Happy Earth Day 2018

The first Earth Day was on April 22, 1970, when millions of people took to the streets to protest the negative impacts of 150 years of industrial development.

Earth Day is now a global event each year, and the Earth Day Network who organizes Earth Day believes that more than 1 billion people in 192 countries now take part in what is the largest civic-focused day of action in the world.

Earth Day 2018 will focus on mobilizing the world to End Plastic Pollution, including creating support for a global effort to eliminate single-use plastics along with global regulation for the disposal of plastics.

As the President of the Rotary club of Vancouver Arbutus said on Friday, every piece of plastic that ever existed is still somewhere on the oceans or on the land of our planet. I was speaking to the club about wildlife conservation and humanitarianism as well as about my business.

A study published in Science in February 2015 calculated that 275 million metric tons (MT) of plastic waste was generated in 192 coastal countries in 2010, with 4.8 to 12.7 million MT entering the ocean. Without waste management infrastructure improvements, the cumulative quantity of plastic waste available to enter the ocean from land was predicted to increase by an order of magnitude by 2025.

4Ocean writes that every single minute the equivalent of one dump truck full of plastic enters the ocean. 4Ocean was started by two surfers after they saw local fishermen in Bali pushing their boats through alarming amounts of trash. Driven to think of a way to help solve the problem led to them employing sea captains to ‘fish’ trash out of the ocean. 4Ocean is now a global movement that allows anyone from anywhere to join the team and help in ocean trash removal efforts. They remove over 250,000 pounds of trash from the ocean and coastlines each year. In 2017 they led beach and underwater cleanups in 16 different countries.
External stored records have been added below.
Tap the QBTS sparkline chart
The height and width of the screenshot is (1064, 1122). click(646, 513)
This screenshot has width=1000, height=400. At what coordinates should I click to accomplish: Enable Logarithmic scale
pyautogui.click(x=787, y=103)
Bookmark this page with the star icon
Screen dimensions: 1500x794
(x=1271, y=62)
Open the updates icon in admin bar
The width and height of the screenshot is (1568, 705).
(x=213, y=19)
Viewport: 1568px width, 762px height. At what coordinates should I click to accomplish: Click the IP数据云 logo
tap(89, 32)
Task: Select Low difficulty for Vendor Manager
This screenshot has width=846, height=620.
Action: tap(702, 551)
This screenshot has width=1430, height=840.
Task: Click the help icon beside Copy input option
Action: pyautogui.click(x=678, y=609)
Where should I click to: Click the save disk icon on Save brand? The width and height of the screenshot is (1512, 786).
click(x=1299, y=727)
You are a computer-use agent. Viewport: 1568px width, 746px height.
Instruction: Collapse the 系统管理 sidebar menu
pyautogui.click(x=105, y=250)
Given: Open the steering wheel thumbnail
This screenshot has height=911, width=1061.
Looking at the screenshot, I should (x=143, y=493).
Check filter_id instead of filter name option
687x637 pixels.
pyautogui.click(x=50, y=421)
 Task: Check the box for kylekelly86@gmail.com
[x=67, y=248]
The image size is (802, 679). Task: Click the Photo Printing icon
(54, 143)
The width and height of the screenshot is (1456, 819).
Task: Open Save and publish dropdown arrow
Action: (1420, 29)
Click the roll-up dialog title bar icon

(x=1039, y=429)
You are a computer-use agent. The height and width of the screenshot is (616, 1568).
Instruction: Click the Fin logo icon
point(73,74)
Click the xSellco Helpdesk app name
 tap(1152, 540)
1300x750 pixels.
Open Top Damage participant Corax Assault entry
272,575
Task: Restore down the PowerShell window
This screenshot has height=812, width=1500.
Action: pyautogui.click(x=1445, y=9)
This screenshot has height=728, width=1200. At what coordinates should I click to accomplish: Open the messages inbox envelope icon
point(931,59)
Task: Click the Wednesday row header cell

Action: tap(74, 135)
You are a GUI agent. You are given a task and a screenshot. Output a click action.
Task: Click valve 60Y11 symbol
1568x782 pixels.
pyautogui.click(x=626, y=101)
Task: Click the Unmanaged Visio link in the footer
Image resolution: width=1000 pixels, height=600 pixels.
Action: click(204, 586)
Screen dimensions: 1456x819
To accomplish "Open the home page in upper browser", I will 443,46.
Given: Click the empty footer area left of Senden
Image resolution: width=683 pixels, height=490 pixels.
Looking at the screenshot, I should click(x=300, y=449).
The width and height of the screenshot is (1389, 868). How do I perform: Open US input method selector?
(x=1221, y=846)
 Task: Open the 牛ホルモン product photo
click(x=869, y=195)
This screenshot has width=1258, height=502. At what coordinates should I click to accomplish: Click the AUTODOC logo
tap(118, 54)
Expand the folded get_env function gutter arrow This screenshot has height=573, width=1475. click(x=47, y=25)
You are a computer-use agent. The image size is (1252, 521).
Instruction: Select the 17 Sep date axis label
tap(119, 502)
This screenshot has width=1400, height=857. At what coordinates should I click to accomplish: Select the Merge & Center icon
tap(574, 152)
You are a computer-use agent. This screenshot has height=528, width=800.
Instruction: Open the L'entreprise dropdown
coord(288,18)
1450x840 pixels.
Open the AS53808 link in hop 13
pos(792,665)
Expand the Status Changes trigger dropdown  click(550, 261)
The Guardian reports that a million plastic bottles are bought around the world every minute and the number is forecast to jump another 20% by 2021 if things don’t change. More than 480 billion plastic drinking bottles were sold in 2016 across the world, up from about 300 billion a decade ago. If placed end to end, they would form a plastic path that would extend more than halfway to the sun.

But there is hope. The Guardian further reports that scientists have accidentally created a mutant enzyme that eats plastic bottles! Sometimes the most important creations are by accident. The mutant enzyme starts breaking down the plastic in just a few days which is far faster than the centuries the process takes in the oceans. The researchers are optimistic this can be sped up even further and become a viable large-scale operation.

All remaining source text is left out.